▶ [Lines of data]

%%

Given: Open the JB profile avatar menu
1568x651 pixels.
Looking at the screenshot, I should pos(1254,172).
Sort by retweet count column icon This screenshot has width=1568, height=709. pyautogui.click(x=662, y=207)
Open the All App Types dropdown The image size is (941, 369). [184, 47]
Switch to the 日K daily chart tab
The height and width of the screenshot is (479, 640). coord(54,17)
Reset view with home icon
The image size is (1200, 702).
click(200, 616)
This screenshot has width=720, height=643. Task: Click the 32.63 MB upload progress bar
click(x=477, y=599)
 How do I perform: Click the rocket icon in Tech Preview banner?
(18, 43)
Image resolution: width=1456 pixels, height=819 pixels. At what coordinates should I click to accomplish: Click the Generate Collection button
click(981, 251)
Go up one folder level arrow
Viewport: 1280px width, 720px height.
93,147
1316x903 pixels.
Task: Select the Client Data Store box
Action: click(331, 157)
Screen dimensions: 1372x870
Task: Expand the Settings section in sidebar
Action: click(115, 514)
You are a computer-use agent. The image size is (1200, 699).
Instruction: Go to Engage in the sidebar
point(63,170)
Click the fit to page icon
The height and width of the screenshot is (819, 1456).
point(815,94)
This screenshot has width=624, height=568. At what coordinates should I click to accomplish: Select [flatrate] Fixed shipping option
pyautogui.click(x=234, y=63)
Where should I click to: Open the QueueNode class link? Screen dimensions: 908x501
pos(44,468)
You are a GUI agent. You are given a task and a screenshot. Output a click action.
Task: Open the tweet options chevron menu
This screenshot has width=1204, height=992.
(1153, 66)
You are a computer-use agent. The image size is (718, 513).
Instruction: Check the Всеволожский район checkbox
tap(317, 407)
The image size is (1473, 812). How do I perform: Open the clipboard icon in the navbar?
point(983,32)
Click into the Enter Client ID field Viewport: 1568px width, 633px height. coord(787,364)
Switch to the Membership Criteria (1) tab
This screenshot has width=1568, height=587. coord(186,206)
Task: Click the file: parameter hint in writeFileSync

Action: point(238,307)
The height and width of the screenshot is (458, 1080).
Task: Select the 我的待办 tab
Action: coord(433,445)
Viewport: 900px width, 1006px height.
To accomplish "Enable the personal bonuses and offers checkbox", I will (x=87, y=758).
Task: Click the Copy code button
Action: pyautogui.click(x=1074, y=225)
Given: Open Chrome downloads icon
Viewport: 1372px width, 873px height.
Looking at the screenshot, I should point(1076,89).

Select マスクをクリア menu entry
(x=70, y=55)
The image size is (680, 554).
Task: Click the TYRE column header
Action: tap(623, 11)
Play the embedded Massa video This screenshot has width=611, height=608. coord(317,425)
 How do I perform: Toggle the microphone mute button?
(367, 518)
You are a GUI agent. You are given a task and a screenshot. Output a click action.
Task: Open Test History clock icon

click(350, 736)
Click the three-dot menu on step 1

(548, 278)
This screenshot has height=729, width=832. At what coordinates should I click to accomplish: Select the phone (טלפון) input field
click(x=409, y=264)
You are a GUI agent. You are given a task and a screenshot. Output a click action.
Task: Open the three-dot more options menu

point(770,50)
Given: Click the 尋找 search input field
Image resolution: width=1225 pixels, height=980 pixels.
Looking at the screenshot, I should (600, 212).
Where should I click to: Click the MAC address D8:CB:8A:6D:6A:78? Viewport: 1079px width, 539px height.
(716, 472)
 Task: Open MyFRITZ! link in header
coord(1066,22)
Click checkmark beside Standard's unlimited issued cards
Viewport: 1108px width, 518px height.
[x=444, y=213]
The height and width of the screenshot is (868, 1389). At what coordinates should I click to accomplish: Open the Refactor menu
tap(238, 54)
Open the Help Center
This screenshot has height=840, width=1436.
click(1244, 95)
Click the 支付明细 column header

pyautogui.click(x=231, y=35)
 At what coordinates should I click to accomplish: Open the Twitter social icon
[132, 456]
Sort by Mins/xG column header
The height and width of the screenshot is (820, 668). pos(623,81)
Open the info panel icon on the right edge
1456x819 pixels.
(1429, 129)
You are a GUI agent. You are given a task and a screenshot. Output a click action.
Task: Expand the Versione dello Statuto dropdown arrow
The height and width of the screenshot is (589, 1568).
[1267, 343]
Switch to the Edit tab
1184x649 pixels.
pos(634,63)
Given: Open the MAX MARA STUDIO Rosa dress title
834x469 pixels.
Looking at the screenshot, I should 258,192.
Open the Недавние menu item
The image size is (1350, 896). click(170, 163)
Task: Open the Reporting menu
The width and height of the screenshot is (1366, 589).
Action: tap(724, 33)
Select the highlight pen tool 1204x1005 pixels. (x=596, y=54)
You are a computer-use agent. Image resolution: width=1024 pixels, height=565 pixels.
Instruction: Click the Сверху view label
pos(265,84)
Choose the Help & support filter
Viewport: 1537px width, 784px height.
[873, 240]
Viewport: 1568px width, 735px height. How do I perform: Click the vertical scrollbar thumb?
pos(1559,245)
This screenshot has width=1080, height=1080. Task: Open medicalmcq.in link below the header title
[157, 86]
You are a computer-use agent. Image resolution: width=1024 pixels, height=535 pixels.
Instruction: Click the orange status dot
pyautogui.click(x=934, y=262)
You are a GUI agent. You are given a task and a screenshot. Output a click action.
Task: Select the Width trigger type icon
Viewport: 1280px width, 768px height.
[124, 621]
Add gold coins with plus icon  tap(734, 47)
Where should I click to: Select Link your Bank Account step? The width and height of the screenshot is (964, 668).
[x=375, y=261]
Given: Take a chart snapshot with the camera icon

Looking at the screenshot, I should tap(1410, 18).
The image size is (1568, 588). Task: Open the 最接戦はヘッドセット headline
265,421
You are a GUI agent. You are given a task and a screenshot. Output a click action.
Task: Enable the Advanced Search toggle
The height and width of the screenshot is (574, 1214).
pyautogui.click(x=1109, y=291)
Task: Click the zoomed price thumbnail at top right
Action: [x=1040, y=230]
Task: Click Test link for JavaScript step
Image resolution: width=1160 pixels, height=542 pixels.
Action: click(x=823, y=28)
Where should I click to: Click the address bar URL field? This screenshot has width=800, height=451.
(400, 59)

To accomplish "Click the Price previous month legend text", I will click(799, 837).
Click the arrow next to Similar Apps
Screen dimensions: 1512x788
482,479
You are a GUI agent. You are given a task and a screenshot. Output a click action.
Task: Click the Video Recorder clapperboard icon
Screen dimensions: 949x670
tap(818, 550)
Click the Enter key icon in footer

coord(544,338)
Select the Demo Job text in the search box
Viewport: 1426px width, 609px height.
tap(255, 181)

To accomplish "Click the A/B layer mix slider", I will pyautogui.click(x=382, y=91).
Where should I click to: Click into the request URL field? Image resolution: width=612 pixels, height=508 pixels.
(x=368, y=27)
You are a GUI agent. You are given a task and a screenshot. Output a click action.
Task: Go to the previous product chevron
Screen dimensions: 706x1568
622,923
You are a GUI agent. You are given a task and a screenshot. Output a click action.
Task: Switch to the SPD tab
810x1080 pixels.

%%

▶ [Given instruction]
Count how many lines of the records above contain the string "coordinates". Give only the number.

▶ [Problem solution]
5